- Cutting Edge logo
- Genre: Documentary
- Narrated by: Various
- Composer: Matthew Cracknell
- Country of origin: United Kingdom
- Original language: English

Production
- Producer: Various
- Running time: 49 minutes

Original release
- Network: Channel 4
- Release: 19 February 1990 – 26 October 2017

= Cutting Edge (TV series) =

Cutting Edge is a British TV documentary series broadcast by Channel 4. It had been Channel 4's flagship documentary series between 19 February 1990 and 26 October 2017 that focused on political and social issues.

==Episodes==
There have been numerous episodes from 19 February 1990 to 26 October 2017 and some of the highlights include:

==="Shops and Robbers"===
Original airdate: 1994

Received some of Channel 4's highest ratings.

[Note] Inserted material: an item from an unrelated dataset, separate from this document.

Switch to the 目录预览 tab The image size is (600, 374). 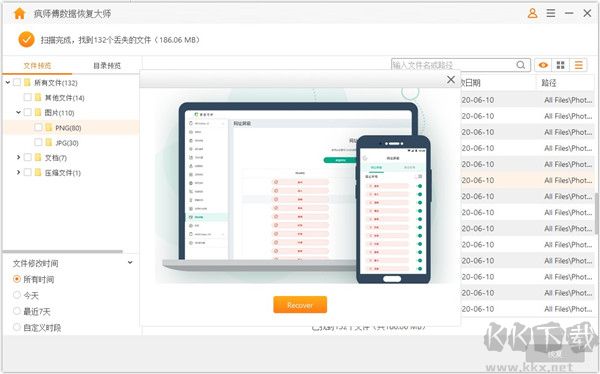point(107,66)
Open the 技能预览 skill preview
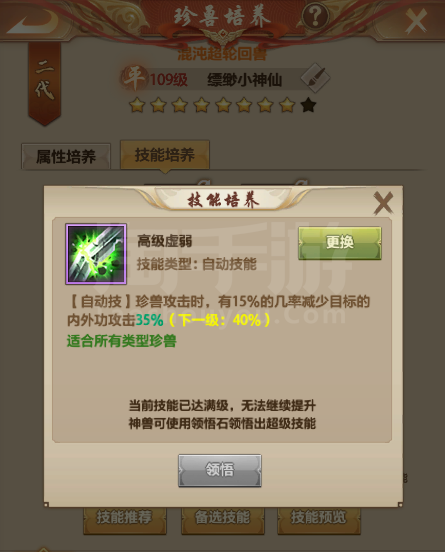This screenshot has height=552, width=445. pyautogui.click(x=319, y=518)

==="Graham Taylor: An Impossible Job"===

Original airdate: 24 January 1994

About England national football team's unsuccessful attempt to qualify for the 1994 World Cup. Manager Graham Taylor was harshly criticised by the tabloid press during these two years (1992–93), and the fly-on-the-wall documentary revealed a stressed team camp. It also gave birth to Taylor's catchphrase, "Do I not like that" (a statement rather than a question), and Phil Neal's touchline comment "Can we not knock it, boss?"

==="Brian's Story"===
Original airdate: 8 May 2001

Documentary on Brian Davis, a former advertising journalist and published author, worked for Campaign as an editor before walking out of the job in which he suffered from manic depression. He is now homeless, penniless and an alcoholic living on the streets in London trying to turn his life around.

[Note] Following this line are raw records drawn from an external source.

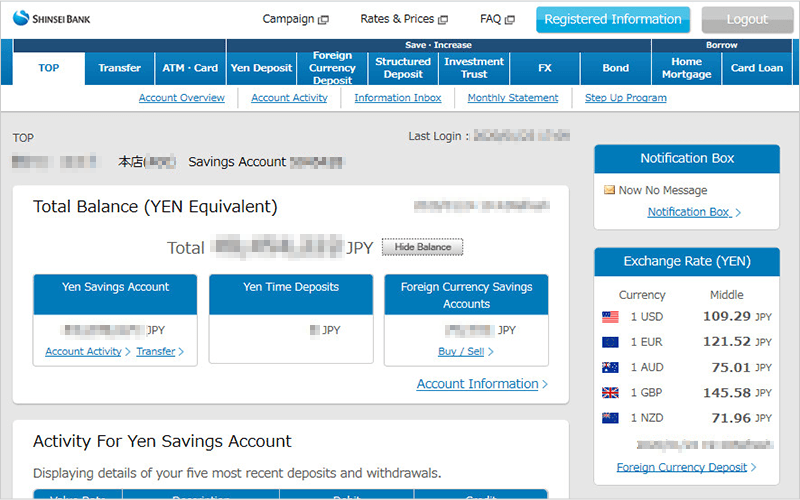Image resolution: width=800 pixels, height=500 pixels.
Task: Click the AUD flag icon
Action: 610,367
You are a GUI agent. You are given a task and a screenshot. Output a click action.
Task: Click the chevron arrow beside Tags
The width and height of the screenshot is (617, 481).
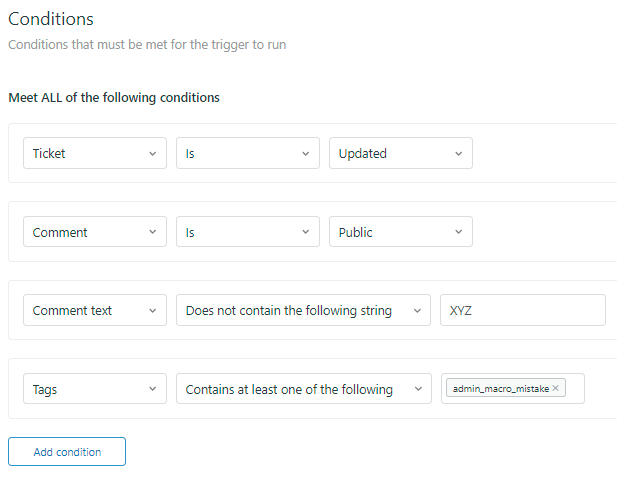[x=152, y=390]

==="Anti-Social Old Buggers"===
Original airdate: 22 June 2005

Run of episodes in 2005, about "Anti-Social Old Buggers", which included elderly recipients of Asbos, "The Black Widow", "Gridlock" and "The House Clearers".

==="The Black Widow"===
Original airdate: 29 June 2005

Documentary on Dena Thompson, a woman who murdered her second husband but who was also found to have had a 20-year career of fraud, deception and bigamy. She was acquitted of murdering her third husband. 4.5 million people watched the documentary, a 22% share of that evening's TV audience.

==="Blind Young Things"===

Original airdate: 30 April 2007

A 2007 documentary following students at the Royal National College for the Blind in Hereford. The film won a Royal Television Society award for Channel Four and the Cutting Edge team in 2008.

==="A Boy Called Alex"===
Original airdate: 24 January 2008

This documentary follows 16-year-old cystic fibrosis sufferer Alex Stobbs as he attempts to conduct Bach's Magnificat at Eton College. This was followed by a second documentary in October 2009 called "Alex: A Passion for Life", which examines Alex's life as a music student at King's College, Cambridge.

==="The Human Spider"===
Original airdate: 15 April 2008

Cutting Edge covered Alain Robert, climber, on some free climbs around the globe.

===Madeleine Was Here===
Original airdate: 7 May 2009

Aired two years after the disappearance of missing child Madeleine McCann.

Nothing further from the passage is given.